INPUT ▸
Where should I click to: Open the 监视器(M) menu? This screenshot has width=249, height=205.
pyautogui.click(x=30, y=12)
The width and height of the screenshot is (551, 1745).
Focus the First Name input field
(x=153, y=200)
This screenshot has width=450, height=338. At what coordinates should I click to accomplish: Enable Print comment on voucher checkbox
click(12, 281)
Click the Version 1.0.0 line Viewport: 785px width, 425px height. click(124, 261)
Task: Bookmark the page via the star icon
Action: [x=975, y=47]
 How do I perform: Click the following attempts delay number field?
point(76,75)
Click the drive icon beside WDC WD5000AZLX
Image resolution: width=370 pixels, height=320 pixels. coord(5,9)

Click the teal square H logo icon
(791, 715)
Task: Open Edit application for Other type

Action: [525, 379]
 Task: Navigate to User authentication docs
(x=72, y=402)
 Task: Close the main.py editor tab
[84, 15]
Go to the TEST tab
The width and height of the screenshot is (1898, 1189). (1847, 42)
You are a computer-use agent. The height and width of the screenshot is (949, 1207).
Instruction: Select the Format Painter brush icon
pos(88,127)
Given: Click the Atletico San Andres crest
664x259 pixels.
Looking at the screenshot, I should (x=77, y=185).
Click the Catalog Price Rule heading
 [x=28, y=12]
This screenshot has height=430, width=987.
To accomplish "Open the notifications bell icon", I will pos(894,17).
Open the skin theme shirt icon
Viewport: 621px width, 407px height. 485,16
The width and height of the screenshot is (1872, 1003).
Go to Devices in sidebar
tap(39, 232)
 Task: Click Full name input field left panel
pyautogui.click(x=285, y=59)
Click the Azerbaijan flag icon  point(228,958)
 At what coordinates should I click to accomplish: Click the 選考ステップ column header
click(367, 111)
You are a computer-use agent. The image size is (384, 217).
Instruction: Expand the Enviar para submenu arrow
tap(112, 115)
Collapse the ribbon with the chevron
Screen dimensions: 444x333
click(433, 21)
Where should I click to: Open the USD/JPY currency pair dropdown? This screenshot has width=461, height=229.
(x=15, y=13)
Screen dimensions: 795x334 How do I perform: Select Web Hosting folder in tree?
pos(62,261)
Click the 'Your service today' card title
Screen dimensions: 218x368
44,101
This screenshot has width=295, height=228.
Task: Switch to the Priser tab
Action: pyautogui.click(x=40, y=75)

THE REQUEST ▸
Return every line in the records above that contains the string "Instruction", matching case exactly.

SOLUTION FOR THIS PROBLEM ▸
Instruction: Select the Format Painter brush icon
Instruction: Expand the Enviar para submenu arrow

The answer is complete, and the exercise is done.